PROMPT> In the records below, find the line containing "Given: Open calendar" and the line containing "The image size is (999, 489)."; please repeat exactly the lines from one to the other, both included, and nothing more.

PROVIDED DATA>
((

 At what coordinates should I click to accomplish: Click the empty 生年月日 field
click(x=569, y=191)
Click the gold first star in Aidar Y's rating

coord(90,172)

))
((

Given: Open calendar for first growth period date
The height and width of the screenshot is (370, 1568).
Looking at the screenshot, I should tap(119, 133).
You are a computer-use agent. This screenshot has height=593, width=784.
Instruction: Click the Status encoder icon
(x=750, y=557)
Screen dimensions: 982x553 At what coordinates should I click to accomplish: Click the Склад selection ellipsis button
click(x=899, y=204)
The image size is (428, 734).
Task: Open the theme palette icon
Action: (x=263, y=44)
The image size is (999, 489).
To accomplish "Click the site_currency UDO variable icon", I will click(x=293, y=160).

))

RESPONSE BOX>
Given: Open calendar for first growth period date
The height and width of the screenshot is (370, 1568).
Looking at the screenshot, I should tap(119, 133).
You are a computer-use agent. This screenshot has height=593, width=784.
Instruction: Click the Status encoder icon
(x=750, y=557)
Screen dimensions: 982x553 At what coordinates should I click to accomplish: Click the Склад selection ellipsis button
click(x=899, y=204)
The image size is (428, 734).
Task: Open the theme palette icon
Action: (x=263, y=44)
The image size is (999, 489).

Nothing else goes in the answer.